(Extracted material Opens)
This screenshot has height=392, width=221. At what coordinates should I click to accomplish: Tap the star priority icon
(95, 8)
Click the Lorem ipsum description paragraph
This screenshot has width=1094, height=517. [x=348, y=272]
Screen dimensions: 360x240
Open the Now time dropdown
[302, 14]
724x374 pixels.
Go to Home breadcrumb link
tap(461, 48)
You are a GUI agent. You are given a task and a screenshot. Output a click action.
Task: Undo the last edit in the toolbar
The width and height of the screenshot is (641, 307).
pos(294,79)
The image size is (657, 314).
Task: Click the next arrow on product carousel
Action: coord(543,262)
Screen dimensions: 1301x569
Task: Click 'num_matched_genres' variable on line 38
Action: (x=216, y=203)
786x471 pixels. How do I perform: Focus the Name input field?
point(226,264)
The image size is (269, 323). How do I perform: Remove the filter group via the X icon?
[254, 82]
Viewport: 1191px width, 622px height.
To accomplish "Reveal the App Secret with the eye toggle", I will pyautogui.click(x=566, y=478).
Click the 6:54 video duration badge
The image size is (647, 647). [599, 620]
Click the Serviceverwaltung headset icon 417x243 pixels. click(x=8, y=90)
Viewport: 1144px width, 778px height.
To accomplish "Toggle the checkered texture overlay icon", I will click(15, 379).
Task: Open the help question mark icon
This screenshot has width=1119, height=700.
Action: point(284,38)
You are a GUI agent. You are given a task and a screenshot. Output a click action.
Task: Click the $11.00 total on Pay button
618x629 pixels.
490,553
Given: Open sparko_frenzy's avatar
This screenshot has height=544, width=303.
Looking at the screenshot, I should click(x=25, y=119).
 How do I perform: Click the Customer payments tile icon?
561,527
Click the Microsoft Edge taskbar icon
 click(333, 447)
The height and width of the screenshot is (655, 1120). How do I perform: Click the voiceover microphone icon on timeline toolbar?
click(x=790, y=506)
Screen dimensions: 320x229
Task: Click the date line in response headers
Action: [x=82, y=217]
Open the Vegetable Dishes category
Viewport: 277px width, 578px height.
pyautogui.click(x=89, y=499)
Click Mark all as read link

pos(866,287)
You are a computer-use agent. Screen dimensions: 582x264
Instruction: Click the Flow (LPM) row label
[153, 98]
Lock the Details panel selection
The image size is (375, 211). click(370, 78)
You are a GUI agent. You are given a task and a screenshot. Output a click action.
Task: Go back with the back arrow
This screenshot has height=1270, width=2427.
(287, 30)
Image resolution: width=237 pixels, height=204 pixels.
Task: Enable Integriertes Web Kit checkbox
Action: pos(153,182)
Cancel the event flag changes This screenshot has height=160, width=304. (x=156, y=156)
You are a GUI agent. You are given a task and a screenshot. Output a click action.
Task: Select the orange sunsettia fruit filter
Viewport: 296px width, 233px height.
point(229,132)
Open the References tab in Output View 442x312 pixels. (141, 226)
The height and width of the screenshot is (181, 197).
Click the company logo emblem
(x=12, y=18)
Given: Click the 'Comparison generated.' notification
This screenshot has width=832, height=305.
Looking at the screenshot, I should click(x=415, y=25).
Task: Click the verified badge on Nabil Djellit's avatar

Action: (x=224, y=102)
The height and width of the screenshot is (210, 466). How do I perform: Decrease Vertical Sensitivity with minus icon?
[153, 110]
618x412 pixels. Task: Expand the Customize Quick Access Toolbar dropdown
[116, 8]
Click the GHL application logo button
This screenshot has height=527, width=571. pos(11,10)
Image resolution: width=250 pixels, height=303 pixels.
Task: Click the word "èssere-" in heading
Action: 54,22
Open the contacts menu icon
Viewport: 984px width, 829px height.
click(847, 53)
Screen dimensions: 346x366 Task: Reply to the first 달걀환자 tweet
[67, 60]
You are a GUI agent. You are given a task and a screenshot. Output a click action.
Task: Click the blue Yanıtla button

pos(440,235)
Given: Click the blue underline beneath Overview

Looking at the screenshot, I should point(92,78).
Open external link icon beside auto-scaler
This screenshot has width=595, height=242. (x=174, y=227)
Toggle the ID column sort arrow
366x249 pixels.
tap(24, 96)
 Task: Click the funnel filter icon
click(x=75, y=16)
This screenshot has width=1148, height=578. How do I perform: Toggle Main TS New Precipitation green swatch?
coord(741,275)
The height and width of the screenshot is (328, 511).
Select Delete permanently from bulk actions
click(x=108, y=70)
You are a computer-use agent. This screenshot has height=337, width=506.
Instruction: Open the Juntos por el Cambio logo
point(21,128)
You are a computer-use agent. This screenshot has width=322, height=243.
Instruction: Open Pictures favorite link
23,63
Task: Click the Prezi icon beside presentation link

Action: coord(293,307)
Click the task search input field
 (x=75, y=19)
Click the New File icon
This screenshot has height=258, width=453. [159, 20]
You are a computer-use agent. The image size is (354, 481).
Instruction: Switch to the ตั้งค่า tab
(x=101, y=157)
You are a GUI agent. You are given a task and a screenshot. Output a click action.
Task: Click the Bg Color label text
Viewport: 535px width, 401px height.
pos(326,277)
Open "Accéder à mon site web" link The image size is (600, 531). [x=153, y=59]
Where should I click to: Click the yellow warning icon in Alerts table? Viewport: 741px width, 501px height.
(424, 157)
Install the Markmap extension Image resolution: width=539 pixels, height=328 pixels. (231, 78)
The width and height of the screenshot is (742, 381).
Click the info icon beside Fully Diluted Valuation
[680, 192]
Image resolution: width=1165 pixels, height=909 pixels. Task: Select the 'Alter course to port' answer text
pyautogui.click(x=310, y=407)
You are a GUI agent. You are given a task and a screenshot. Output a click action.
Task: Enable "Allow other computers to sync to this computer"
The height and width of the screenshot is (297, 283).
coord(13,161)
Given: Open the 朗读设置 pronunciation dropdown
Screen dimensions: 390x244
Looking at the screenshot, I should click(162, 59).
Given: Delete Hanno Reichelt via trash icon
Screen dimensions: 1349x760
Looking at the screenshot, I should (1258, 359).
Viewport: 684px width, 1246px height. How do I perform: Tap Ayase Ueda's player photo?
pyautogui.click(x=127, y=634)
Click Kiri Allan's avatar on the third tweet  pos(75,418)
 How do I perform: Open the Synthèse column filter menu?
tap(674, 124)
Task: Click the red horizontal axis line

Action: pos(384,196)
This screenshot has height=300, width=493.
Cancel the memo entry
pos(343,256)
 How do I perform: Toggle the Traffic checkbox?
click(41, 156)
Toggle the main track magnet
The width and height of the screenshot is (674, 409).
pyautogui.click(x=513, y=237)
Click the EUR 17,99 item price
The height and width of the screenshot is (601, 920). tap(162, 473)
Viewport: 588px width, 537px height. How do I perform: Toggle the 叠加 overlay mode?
(Extracted material Closes)
» **Problem description**
Nothing in the records above may be left out when you repeat them exactly.

» **Answer below**
This screenshot has height=392, width=221. At what coordinates should I click to accomplish: Tap the star priority icon
(95, 8)
Click the Lorem ipsum description paragraph
This screenshot has width=1094, height=517. [x=348, y=272]
Screen dimensions: 360x240
Open the Now time dropdown
[302, 14]
724x374 pixels.
Go to Home breadcrumb link
tap(461, 48)
You are a GUI agent. You are given a task and a screenshot. Output a click action.
Task: Undo the last edit in the toolbar
The width and height of the screenshot is (641, 307).
pos(294,79)
The image size is (657, 314).
Task: Click the next arrow on product carousel
Action: coord(543,262)
Screen dimensions: 1301x569
Task: Click 'num_matched_genres' variable on line 38
Action: (x=216, y=203)
786x471 pixels. How do I perform: Focus the Name input field?
point(226,264)
The image size is (269, 323). How do I perform: Remove the filter group via the X icon?
[254, 82]
Viewport: 1191px width, 622px height.
To accomplish "Reveal the App Secret with the eye toggle", I will pyautogui.click(x=566, y=478).
Click the 6:54 video duration badge
The image size is (647, 647). [599, 620]
Click the Serviceverwaltung headset icon 417x243 pixels. click(x=8, y=90)
Viewport: 1144px width, 778px height.
To accomplish "Toggle the checkered texture overlay icon", I will click(15, 379).
Task: Open the help question mark icon
This screenshot has width=1119, height=700.
Action: point(284,38)
You are a GUI agent. You are given a task and a screenshot. Output a click action.
Task: Click the $11.00 total on Pay button
618x629 pixels.
490,553
Given: Open sparko_frenzy's avatar
This screenshot has height=544, width=303.
Looking at the screenshot, I should click(x=25, y=119).
 How do I perform: Click the Customer payments tile icon?
561,527
Click the Microsoft Edge taskbar icon
 click(333, 447)
The height and width of the screenshot is (655, 1120). How do I perform: Click the voiceover microphone icon on timeline toolbar?
click(x=790, y=506)
Screen dimensions: 320x229
Task: Click the date line in response headers
Action: [x=82, y=217]
Open the Vegetable Dishes category
Viewport: 277px width, 578px height.
pyautogui.click(x=89, y=499)
Click Mark all as read link

pos(866,287)
You are a computer-use agent. Screen dimensions: 582x264
Instruction: Click the Flow (LPM) row label
[153, 98]
Lock the Details panel selection
The image size is (375, 211). click(370, 78)
You are a GUI agent. You are given a task and a screenshot. Output a click action.
Task: Go back with the back arrow
This screenshot has height=1270, width=2427.
(287, 30)
Image resolution: width=237 pixels, height=204 pixels.
Task: Enable Integriertes Web Kit checkbox
Action: pos(153,182)
Cancel the event flag changes This screenshot has height=160, width=304. (x=156, y=156)
You are a GUI agent. You are given a task and a screenshot. Output a click action.
Task: Select the orange sunsettia fruit filter
Viewport: 296px width, 233px height.
point(229,132)
Open the References tab in Output View 442x312 pixels. (141, 226)
The height and width of the screenshot is (181, 197).
Click the company logo emblem
(x=12, y=18)
Given: Click the 'Comparison generated.' notification
This screenshot has width=832, height=305.
Looking at the screenshot, I should click(x=415, y=25).
Task: Click the verified badge on Nabil Djellit's avatar

Action: (x=224, y=102)
The height and width of the screenshot is (210, 466). How do I perform: Decrease Vertical Sensitivity with minus icon?
[153, 110]
618x412 pixels. Task: Expand the Customize Quick Access Toolbar dropdown
[116, 8]
Click the GHL application logo button
This screenshot has height=527, width=571. pos(11,10)
Image resolution: width=250 pixels, height=303 pixels.
Task: Click the word "èssere-" in heading
Action: 54,22
Open the contacts menu icon
Viewport: 984px width, 829px height.
click(847, 53)
Screen dimensions: 346x366 Task: Reply to the first 달걀환자 tweet
[67, 60]
You are a GUI agent. You are given a task and a screenshot. Output a click action.
Task: Click the blue Yanıtla button

pos(440,235)
Given: Click the blue underline beneath Overview

Looking at the screenshot, I should point(92,78).
Open external link icon beside auto-scaler
This screenshot has width=595, height=242. (x=174, y=227)
Toggle the ID column sort arrow
366x249 pixels.
tap(24, 96)
 Task: Click the funnel filter icon
click(x=75, y=16)
This screenshot has width=1148, height=578. How do I perform: Toggle Main TS New Precipitation green swatch?
coord(741,275)
The height and width of the screenshot is (328, 511).
Select Delete permanently from bulk actions
click(x=108, y=70)
You are a computer-use agent. This screenshot has height=337, width=506.
Instruction: Open the Juntos por el Cambio logo
point(21,128)
You are a computer-use agent. This screenshot has width=322, height=243.
Instruction: Open Pictures favorite link
23,63
Task: Click the Prezi icon beside presentation link

Action: coord(293,307)
Click the task search input field
 (x=75, y=19)
Click the New File icon
This screenshot has height=258, width=453. [159, 20]
You are a computer-use agent. The image size is (354, 481).
Instruction: Switch to the ตั้งค่า tab
(x=101, y=157)
You are a GUI agent. You are given a task and a screenshot. Output a click action.
Task: Click the Bg Color label text
Viewport: 535px width, 401px height.
pos(326,277)
Open "Accéder à mon site web" link The image size is (600, 531). [x=153, y=59]
Where should I click to: Click the yellow warning icon in Alerts table? Viewport: 741px width, 501px height.
(424, 157)
Install the Markmap extension Image resolution: width=539 pixels, height=328 pixels. (231, 78)
The width and height of the screenshot is (742, 381).
Click the info icon beside Fully Diluted Valuation
[680, 192]
Image resolution: width=1165 pixels, height=909 pixels. Task: Select the 'Alter course to port' answer text
pyautogui.click(x=310, y=407)
You are a GUI agent. You are given a task and a screenshot. Output a click action.
Task: Enable "Allow other computers to sync to this computer"
The height and width of the screenshot is (297, 283).
coord(13,161)
Given: Open the 朗读设置 pronunciation dropdown
Screen dimensions: 390x244
Looking at the screenshot, I should click(162, 59).
Given: Delete Hanno Reichelt via trash icon
Screen dimensions: 1349x760
Looking at the screenshot, I should (1258, 359).
Viewport: 684px width, 1246px height. How do I perform: Tap Ayase Ueda's player photo?
pyautogui.click(x=127, y=634)
Click Kiri Allan's avatar on the third tweet  pos(75,418)
 How do I perform: Open the Synthèse column filter menu?
tap(674, 124)
Task: Click the red horizontal axis line

Action: pos(384,196)
This screenshot has height=300, width=493.
Cancel the memo entry
pos(343,256)
 How do I perform: Toggle the Traffic checkbox?
click(41, 156)
Toggle the main track magnet
The width and height of the screenshot is (674, 409).
pyautogui.click(x=513, y=237)
Click the EUR 17,99 item price
The height and width of the screenshot is (601, 920). tap(162, 473)
Viewport: 588px width, 537px height. How do I perform: Toggle the 叠加 overlay mode?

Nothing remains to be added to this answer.